SCI
Claire E. Becker, DO
Resident Physician
Mount Sinai Hospital
Blue Bell, Pennsylvania, United States
Emily Andrews, BS
Medical Student
Philadelphia College of Osteopathic Medicine
Philadelphia, Pennsylvania, United States
Thomas Bryce, MD
Attending Physician
Mount Sinai Hospital
New York, New York, United States
Claire E. Becker, DO
Mount Sinai Hospital
Blue Bell, Pennsylvania, United States
45-year-old male presents after a fall down stairs causing a C2 burst fracture, right vertebral artery dissection, displaced fracture of right C6/7 transverse process and C7 superior articular process. He underwent C1–C3 fusion, C6 open reduction, and C1–T2 posterior fusion then discharged as ventilator-dependent to inpatient rehabilitation.

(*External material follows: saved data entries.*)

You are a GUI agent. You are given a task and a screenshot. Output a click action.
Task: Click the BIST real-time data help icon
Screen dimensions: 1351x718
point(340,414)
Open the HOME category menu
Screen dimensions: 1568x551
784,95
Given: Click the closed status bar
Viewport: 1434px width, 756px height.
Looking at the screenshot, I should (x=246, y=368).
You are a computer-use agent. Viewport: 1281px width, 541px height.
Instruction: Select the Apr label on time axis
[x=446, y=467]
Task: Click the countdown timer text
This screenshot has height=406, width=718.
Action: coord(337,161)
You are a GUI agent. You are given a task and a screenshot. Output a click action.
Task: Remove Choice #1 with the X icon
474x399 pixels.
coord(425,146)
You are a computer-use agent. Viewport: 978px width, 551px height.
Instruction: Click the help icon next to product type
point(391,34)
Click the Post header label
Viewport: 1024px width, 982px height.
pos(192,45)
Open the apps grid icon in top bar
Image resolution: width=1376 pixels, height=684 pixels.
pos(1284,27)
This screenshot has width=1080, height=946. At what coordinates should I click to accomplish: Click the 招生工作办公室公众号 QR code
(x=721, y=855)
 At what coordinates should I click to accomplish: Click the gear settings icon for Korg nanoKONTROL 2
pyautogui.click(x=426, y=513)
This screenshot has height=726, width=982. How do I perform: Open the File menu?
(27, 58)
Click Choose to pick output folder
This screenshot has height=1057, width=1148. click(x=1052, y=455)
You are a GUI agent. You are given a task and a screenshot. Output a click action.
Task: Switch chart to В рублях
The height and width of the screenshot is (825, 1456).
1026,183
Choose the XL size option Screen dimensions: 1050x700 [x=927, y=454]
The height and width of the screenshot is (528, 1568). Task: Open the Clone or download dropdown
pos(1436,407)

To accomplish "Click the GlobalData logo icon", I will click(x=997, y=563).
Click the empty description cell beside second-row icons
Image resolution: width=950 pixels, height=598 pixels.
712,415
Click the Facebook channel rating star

The patient was diagnosed as C2 ASIA B and throughout his rehab course remained unable to generate adequate tidal volumes, prompting evaluation and implantation of a diaphragm pacing system. The patient’s course was complicated by autonomic dysreflexia (AD) due to various noxious stimuli. Shortly after implantation, the patient had an AD episode with hypertension to 174/100. The team attempted to neutralize stimuli including sitting the patient up, removing clothes, flushing the foley and performing a bowel routine. Despite these attempts, the patient continued to be hypertensive and unstable. The decision was made to turn off the diaphragm pacer and the patient's hypertension stabilized.
Discussions:
Autonomic dysreflexia can be caused by a myriad of noxious stimuli. This patient had many reasons for discomfort, but this particular episode seemed to subside after turning off a diaphragmatic pacer which may have been causing the patient distress leading to the episode. After this episode, the patient was started on scheduled tylenol for possible assistance of pacer discomfort, which seemed to help stabilize his AD episodes that did not have another more common etiology.
Conclusions:
This case highlights a rare but important potential etiology of autonomic dysreflexia in cervical spinal cord injury patients: diaphragmatic pacer related discomfort. This highlights the range of stimuli which can induce AD and as well as the important role of rehabilitation providers in identifying and treating less common triggers.